• [What you have to do]
Where the word "Villa" occurs in a line of the data, return the whole line.

• [Provided entries]
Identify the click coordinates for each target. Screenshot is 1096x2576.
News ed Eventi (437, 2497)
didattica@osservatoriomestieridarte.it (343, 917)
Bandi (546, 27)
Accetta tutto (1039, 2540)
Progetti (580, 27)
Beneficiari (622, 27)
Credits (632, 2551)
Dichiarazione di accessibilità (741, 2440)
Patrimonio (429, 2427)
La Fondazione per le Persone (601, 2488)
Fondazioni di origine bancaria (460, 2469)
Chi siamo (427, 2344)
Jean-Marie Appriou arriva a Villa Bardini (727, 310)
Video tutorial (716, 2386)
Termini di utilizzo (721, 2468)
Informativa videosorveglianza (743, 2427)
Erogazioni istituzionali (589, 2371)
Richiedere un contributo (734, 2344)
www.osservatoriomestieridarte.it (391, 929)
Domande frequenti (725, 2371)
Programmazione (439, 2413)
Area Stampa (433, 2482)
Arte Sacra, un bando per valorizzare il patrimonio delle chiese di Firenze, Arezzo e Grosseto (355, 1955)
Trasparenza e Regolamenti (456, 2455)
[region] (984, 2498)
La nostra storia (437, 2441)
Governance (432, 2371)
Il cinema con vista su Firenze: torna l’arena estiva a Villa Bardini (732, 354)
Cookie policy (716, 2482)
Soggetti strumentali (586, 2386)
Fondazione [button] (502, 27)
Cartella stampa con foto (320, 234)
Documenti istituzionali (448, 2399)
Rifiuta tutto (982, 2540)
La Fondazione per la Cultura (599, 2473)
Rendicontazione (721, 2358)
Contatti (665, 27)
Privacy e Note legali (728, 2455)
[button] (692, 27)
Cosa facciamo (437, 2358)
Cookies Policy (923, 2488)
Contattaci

• [Answer]
Jean-Marie Appriou arriva a Villa Bardini (727, 310)
Il cinema con vista su Firenze: torna l’arena estiva a Villa Bardini (732, 354)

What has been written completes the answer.